The media serves a specific demographic what they already believe – even when it is unverified or false.

De-Press - De-Pressed (Photo: Mr. Fish)

Originally published in Substacks by the author on 25.02.23

Translated and adapted by Rubens Turkienicz for Brasil 247.

Reporters make mistakes. That's the nature of the job. There are always some stories we wish we had reported more carefully. Writing with a deadline of only a few hours before publication is an imperfect art. However, when mistakes occur, they must be acknowledged and publicized. Covering them up, pretending they didn't happen, destroys our credibility. Once that credibility is gone, the press becomes nothing more than an echo chamber for a select demographic. Unfortunately, this is the model that now defines commercial media.

 The failure to accurately report the Trump-Russia saga during the four years of the Trump presidency is bad enough. What's worse, the major media organizations, which produced thousands of stories and reports that were false, refuse to engage in a serious post-mortem. The systemic failure was so blatant and so widespread that it casts a very problematic shadow over the press. How can CNN, ABC, NBC, CBS, MSNBC, The Washington Post, The New York Times, and Mother Jones admit that, for four years, they reported lewd and unverified gossip as fact? How can they justify to their viewers and readers that the most basic rules of journalism were ignored, in order to take part In a witch hunt, a new and virulent McCarthyism? How do they explain to the public that their hatred of Trump led them to accuse him, for years, of activities and crimes he did not commit? How do they justify their current lack of transparency and dishonesty? This is not a pretty confession, so it will not happen. American media outlets have the lowest credibility – 26 percent – ​​among 46 nations, according to a 2022 report by the Reuters Institute for the Study of Journalism. And with good reason.

◆ ◆ ◆

EXERCISE PROMPT
Translate this sentence from the press credibility article above into Spanish: "Writing with a deadline of only a few hours before publication is an imperfect art."

DATA EXTRACTS
◆ ◆ ◆

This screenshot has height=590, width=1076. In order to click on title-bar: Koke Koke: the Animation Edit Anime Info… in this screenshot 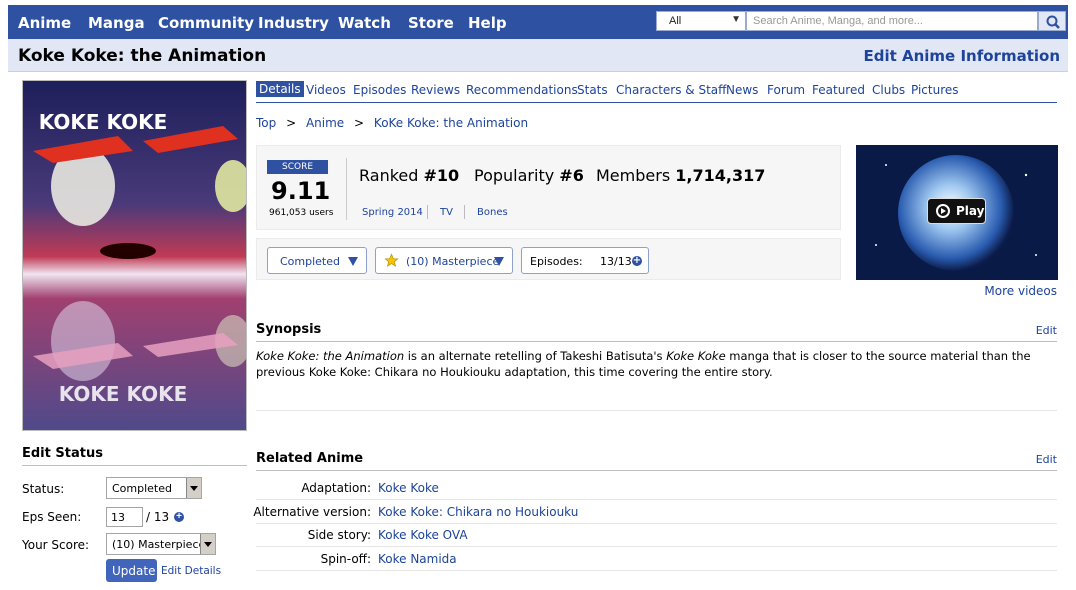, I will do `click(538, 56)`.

◆ ◆ ◆

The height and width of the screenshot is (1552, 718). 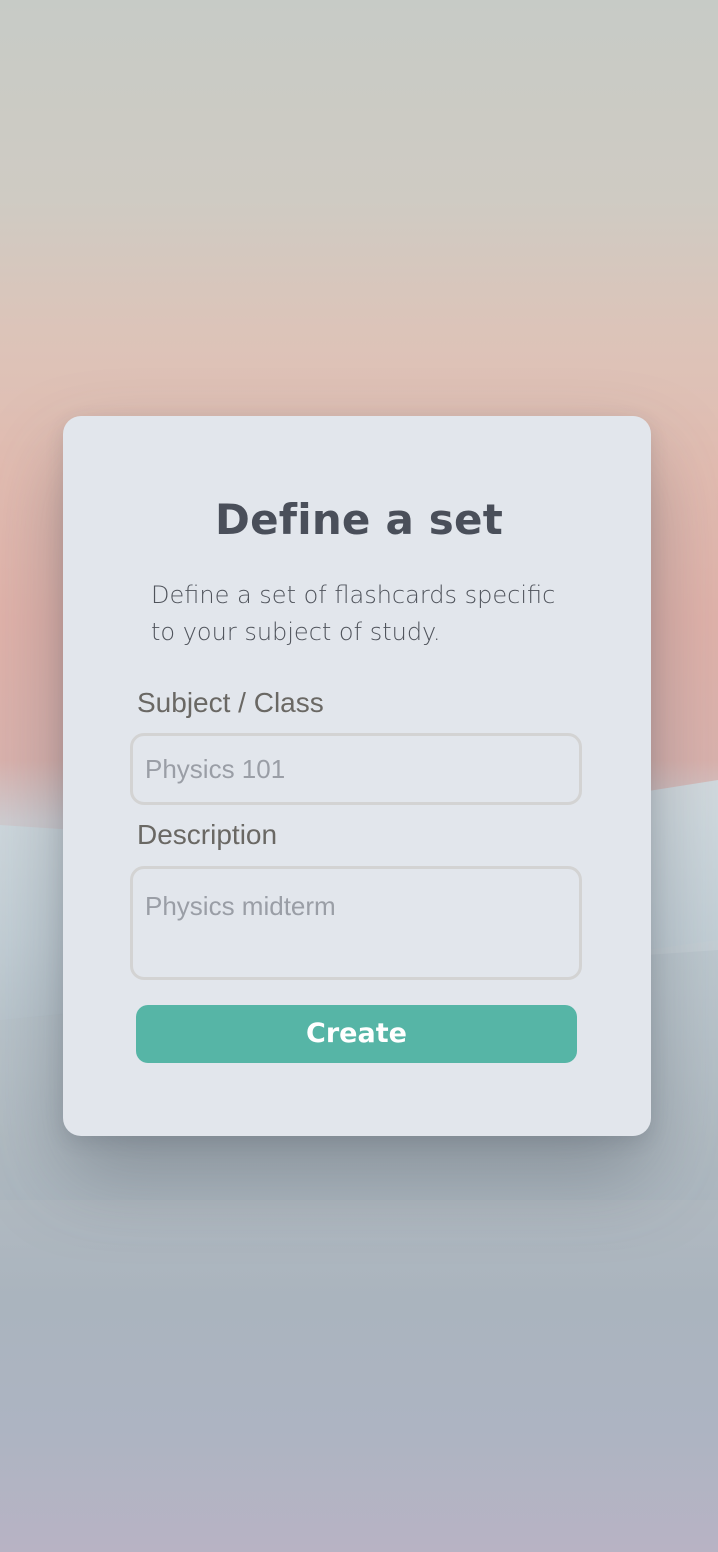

◆ ◆ ◆

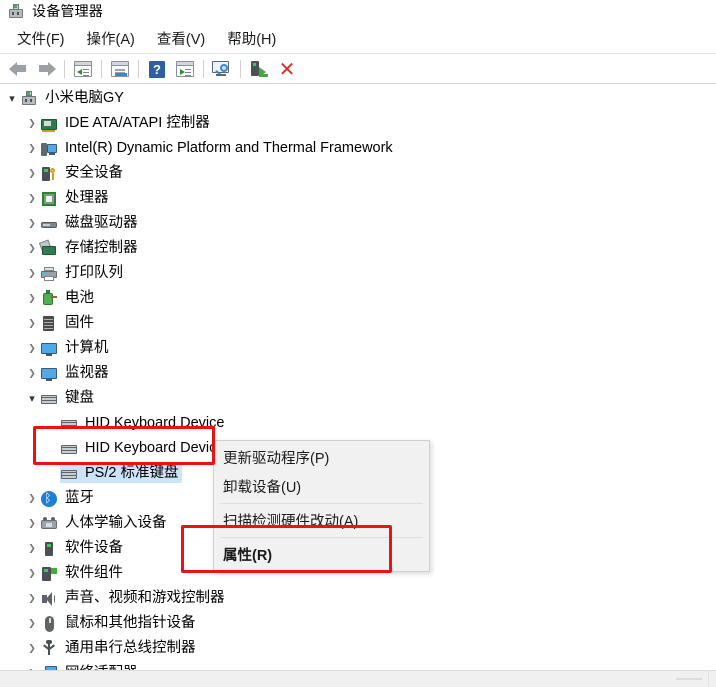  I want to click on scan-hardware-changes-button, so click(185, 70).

◆ ◆ ◆

RESPONSE BOX
Escribir con un plazo de apenas unas pocas horas antes de la publicación es un arte imperfecto.